● **PASSAGE FOR REVIEW**
++++

Payer consortium to help small practices switch to ICD-10

Payers have joined together to help smaller providers make the switch to ICD-10, reports ICD-10 Monitor.

Consortium members, including Blue Cross Blue Shield of Michigan, Humana, and other payers plan to meet with provider specialty groups, such as cardiology and dermatology, to help them translate the ICD-9 codes they use most into the ICD-10 codes. They can pick up the other codes later, according to the article.

The consortium effort grew out of concerns raised in testimony in Washington, D.C., that payers will not be able to test with a large number of providers, Sid Hebert, director of the ICD-10 implementation team at Humana, told ICD-10 Monitor.

"This approach allows for interested providers to evaluate their coding proficiency with real-world examples, keyed to specialties, through a dynamic interchange with cooperating payers," he said.

The consortium plans a pilot of the strategy with medical specialists in small organizations in Michigan, then to take lessons learned from that before rolling out the program to multiple specialty organizations.

The multiple delays in the implementation deadline, now rolled back to Oct. 1, 2015, have caused healthcare organizations to waste time, money and effort, providers say. James Libecco, a single practitioner at Akron Skin Center in Ohio, told EHR Intelligence that the delays reward those who drag their feet.

++++

● **DATA PROVIDED**
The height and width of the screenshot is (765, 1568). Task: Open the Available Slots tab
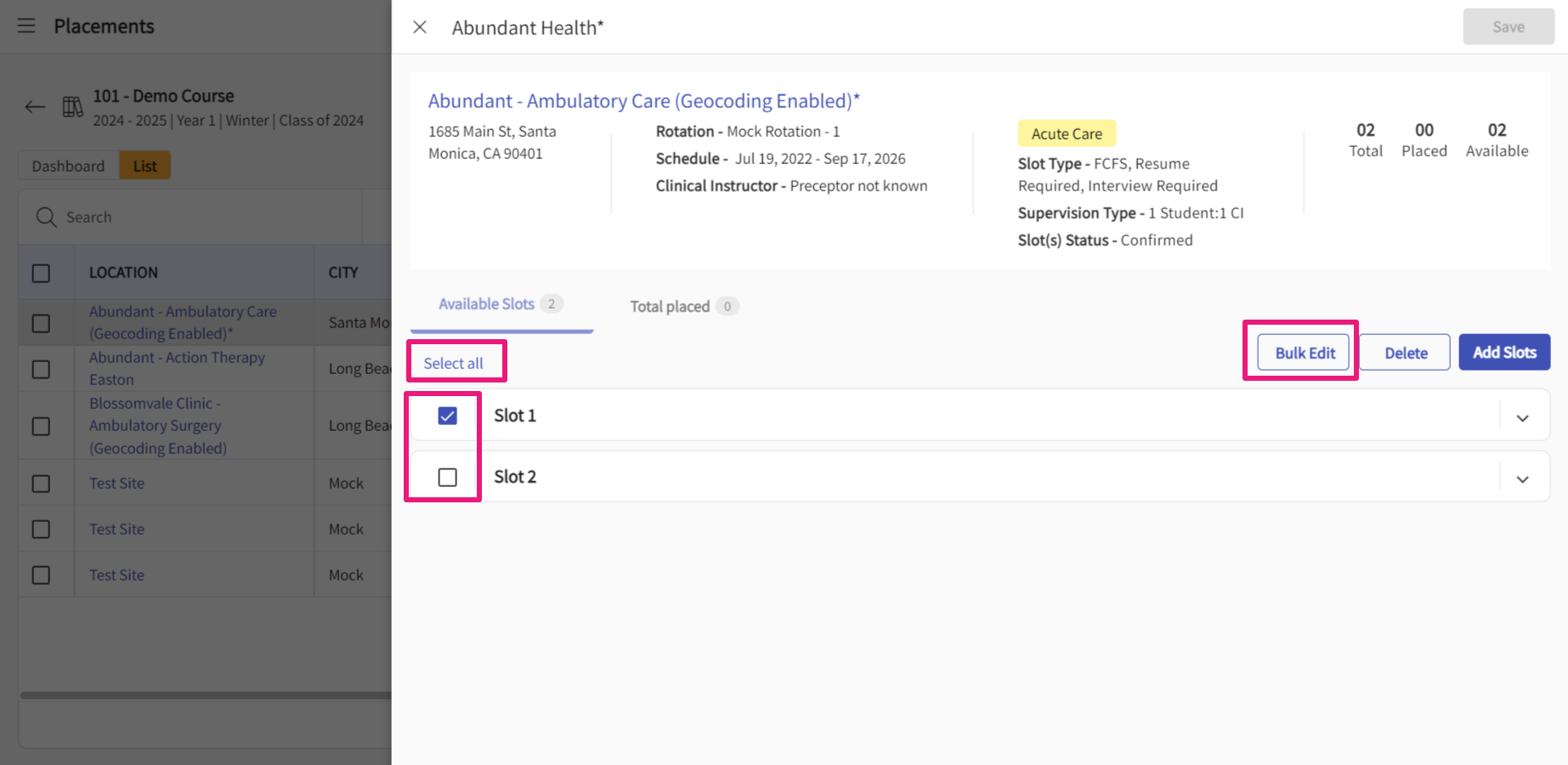[487, 304]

++++

● **ACTIVITIES**
**A)** List everything that, according to providers in the article on the payer consortium, the multiple delays in the implementation deadline have caused healthcare organizations to waste.
**B)** Repeat the passage of the article on the payer consortium between "Consortium members, including" and "told ICD-10 Monitor.", inclusive.

● **OUTPUTS BY TASK**
**A)** time, money, effort

**B)**
Consortium members, including Blue Cross Blue Shield of Michigan, Humana, and other payers plan to meet with provider specialty groups, such as cardiology and dermatology, to help them translate the ICD-9 codes they use most into the ICD-10 codes. They can pick up the other codes later, according to the article.

The consortium effort grew out of concerns raised in testimony in Washington, D.C., that payers will not be able to test with a large number of providers, Sid Hebert, director of the ICD-10 implementation team at Humana, told ICD-10 Monitor.